Problem statement:
Your task is to copy the lines of the data below from the line holding "947x636 pixels." through the line holding "The image size is (1568, 639).", inclusive, exactly and with nothing added.

+---+

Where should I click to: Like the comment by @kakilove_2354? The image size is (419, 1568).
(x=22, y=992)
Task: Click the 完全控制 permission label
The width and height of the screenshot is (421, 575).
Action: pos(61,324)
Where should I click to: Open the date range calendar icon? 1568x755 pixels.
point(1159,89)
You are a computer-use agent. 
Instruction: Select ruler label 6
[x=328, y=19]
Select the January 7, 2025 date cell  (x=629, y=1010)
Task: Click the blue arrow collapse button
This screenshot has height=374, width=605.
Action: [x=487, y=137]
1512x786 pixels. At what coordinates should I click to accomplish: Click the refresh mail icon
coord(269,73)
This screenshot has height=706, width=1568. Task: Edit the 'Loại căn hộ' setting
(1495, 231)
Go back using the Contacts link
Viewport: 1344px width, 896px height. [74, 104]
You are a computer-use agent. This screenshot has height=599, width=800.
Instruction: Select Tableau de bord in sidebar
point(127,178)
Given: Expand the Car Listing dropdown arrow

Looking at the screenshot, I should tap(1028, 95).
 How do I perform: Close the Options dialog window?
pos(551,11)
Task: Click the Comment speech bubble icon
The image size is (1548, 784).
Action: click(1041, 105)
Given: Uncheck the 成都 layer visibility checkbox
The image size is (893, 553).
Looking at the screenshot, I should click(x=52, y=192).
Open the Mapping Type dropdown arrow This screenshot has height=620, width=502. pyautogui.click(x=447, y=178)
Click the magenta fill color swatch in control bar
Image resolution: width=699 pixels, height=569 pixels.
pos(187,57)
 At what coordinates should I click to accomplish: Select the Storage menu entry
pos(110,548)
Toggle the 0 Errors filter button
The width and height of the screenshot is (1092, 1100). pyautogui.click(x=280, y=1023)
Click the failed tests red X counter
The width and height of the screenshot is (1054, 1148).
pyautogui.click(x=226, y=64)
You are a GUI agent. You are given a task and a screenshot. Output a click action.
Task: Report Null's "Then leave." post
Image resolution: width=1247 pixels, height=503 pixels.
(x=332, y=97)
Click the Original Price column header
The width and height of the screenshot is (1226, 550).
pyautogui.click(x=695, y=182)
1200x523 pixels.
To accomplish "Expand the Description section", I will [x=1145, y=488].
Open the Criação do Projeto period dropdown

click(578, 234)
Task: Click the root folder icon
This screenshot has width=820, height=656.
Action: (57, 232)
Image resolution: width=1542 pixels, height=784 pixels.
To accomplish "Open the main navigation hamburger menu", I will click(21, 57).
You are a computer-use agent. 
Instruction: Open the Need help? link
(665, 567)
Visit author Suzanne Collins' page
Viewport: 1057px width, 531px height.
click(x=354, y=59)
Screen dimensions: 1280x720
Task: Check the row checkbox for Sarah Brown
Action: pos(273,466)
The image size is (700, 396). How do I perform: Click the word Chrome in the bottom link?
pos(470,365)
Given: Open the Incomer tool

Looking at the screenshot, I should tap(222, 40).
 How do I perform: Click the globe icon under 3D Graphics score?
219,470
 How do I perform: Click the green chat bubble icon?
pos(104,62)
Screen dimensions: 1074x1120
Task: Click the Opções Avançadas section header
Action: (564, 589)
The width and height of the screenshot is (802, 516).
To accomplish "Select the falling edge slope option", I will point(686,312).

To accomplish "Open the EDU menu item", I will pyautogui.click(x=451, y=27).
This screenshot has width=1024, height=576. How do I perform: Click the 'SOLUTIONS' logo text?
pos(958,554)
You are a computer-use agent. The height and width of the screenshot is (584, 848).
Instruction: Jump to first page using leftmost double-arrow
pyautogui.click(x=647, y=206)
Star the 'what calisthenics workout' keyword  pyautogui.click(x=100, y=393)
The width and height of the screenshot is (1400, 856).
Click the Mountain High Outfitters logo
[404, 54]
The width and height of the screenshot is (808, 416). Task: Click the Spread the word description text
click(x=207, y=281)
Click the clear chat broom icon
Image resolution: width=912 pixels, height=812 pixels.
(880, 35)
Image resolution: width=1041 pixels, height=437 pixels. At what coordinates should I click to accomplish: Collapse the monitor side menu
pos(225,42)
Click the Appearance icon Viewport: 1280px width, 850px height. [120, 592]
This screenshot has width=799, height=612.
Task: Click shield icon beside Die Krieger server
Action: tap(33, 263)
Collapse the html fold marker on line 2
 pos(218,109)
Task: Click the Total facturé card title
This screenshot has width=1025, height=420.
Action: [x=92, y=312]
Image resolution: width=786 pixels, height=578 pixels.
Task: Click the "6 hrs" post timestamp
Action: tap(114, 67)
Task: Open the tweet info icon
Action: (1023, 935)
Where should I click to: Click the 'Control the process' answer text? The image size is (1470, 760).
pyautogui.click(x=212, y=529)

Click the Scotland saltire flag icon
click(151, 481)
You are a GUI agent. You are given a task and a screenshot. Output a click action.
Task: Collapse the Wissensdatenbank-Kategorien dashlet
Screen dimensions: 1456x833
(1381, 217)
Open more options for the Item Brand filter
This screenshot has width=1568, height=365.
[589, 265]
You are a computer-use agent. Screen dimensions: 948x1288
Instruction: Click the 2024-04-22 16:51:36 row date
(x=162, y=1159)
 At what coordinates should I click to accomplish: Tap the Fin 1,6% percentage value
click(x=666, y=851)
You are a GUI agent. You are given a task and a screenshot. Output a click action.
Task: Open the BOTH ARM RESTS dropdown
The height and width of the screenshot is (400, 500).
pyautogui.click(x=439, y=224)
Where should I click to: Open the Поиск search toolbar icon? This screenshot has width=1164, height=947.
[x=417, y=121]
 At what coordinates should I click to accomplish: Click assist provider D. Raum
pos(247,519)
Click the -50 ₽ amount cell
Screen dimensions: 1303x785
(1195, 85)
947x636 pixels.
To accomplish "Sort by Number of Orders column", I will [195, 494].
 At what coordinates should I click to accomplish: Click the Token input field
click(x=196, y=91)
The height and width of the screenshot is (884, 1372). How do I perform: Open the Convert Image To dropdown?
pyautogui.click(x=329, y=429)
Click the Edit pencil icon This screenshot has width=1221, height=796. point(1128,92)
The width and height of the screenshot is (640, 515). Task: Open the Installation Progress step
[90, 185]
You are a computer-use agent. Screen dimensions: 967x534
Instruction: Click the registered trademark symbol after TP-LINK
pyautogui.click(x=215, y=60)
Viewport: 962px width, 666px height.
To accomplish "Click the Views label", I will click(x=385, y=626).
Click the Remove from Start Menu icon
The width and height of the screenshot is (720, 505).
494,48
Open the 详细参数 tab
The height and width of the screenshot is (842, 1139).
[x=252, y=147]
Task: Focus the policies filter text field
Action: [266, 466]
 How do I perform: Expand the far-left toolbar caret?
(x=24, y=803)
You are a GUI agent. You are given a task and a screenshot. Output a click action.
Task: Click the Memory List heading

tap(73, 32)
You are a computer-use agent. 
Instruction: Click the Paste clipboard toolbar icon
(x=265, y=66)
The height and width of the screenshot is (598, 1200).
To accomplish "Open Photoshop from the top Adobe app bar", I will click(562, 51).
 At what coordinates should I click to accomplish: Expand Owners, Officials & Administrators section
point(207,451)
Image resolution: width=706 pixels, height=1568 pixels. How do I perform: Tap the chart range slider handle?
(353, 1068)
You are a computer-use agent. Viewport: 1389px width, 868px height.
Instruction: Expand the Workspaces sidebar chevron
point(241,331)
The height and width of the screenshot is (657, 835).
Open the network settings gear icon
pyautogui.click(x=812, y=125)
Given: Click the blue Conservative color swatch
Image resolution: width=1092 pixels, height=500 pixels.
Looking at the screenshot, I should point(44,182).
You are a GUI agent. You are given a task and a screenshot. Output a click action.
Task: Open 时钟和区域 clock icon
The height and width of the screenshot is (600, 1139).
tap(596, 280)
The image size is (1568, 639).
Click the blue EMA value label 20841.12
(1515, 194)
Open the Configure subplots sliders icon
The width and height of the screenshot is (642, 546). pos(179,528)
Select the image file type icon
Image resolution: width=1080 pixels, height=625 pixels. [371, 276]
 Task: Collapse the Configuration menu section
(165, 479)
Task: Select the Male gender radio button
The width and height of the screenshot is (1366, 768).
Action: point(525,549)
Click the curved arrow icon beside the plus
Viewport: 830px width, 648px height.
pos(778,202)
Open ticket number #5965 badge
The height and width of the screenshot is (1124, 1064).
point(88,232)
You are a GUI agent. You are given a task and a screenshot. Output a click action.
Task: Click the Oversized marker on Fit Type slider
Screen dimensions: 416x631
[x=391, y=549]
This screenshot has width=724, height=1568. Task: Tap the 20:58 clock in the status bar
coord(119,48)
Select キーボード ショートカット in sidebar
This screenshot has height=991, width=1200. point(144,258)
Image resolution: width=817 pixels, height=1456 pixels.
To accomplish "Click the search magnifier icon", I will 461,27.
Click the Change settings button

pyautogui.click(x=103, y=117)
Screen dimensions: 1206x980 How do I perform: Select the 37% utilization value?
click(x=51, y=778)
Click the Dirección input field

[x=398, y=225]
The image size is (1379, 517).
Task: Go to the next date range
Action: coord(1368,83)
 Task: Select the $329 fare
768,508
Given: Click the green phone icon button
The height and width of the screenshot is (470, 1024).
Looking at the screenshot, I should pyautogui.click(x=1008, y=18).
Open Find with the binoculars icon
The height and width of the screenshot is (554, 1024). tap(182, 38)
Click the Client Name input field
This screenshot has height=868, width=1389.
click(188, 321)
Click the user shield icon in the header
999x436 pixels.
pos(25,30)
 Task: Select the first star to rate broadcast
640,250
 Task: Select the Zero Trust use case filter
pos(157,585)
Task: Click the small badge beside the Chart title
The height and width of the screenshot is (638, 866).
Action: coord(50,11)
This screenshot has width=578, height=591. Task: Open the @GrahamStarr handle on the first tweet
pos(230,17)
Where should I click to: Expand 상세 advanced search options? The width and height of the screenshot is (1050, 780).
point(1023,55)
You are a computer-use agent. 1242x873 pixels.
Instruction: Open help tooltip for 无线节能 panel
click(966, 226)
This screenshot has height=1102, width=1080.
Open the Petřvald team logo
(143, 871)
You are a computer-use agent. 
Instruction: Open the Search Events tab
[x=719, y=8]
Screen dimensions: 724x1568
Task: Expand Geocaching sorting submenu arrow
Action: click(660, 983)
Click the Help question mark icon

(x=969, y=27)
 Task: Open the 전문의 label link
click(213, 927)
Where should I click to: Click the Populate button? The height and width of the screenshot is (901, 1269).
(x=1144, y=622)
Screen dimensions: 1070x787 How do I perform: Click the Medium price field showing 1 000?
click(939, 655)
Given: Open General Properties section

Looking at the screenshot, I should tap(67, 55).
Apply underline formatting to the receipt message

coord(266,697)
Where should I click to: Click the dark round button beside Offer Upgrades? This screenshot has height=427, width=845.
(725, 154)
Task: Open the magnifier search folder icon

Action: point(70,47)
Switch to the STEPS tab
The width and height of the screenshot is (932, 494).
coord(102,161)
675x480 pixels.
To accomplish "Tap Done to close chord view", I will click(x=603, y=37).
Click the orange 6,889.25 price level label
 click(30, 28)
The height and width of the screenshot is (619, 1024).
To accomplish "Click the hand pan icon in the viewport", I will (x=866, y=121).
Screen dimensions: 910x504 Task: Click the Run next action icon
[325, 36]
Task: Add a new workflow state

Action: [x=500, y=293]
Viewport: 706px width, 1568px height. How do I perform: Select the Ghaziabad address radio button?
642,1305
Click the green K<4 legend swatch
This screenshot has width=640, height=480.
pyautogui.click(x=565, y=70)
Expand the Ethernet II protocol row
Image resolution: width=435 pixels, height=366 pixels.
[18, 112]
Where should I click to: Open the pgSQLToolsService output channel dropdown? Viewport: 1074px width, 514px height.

+---+

Reply to the task:
947x636 pixels.
To accomplish "Sort by Number of Orders column", I will [195, 494].
 At what coordinates should I click to accomplish: Click the Token input field
click(x=196, y=91)
The height and width of the screenshot is (884, 1372). How do I perform: Open the Convert Image To dropdown?
pyautogui.click(x=329, y=429)
Click the Edit pencil icon This screenshot has width=1221, height=796. point(1128,92)
The width and height of the screenshot is (640, 515). Task: Open the Installation Progress step
[90, 185]
You are a computer-use agent. Screen dimensions: 967x534
Instruction: Click the registered trademark symbol after TP-LINK
pyautogui.click(x=215, y=60)
Viewport: 962px width, 666px height.
To accomplish "Click the Views label", I will click(x=385, y=626).
Click the Remove from Start Menu icon
The width and height of the screenshot is (720, 505).
494,48
Open the 详细参数 tab
The height and width of the screenshot is (842, 1139).
[x=252, y=147]
Task: Focus the policies filter text field
Action: [266, 466]
 How do I perform: Expand the far-left toolbar caret?
(x=24, y=803)
You are a GUI agent. You are given a task and a screenshot. Output a click action.
Task: Click the Memory List heading

tap(73, 32)
You are a computer-use agent. 
Instruction: Click the Paste clipboard toolbar icon
(x=265, y=66)
The height and width of the screenshot is (598, 1200).
To accomplish "Open Photoshop from the top Adobe app bar", I will click(562, 51).
 At what coordinates should I click to accomplish: Expand Owners, Officials & Administrators section
point(207,451)
Image resolution: width=706 pixels, height=1568 pixels. How do I perform: Tap the chart range slider handle?
(353, 1068)
You are a computer-use agent. Viewport: 1389px width, 868px height.
Instruction: Expand the Workspaces sidebar chevron
point(241,331)
The height and width of the screenshot is (657, 835).
Open the network settings gear icon
pyautogui.click(x=812, y=125)
Given: Click the blue Conservative color swatch
Image resolution: width=1092 pixels, height=500 pixels.
Looking at the screenshot, I should point(44,182).
You are a GUI agent. You are given a task and a screenshot. Output a click action.
Task: Open 时钟和区域 clock icon
The height and width of the screenshot is (600, 1139).
tap(596, 280)
The image size is (1568, 639).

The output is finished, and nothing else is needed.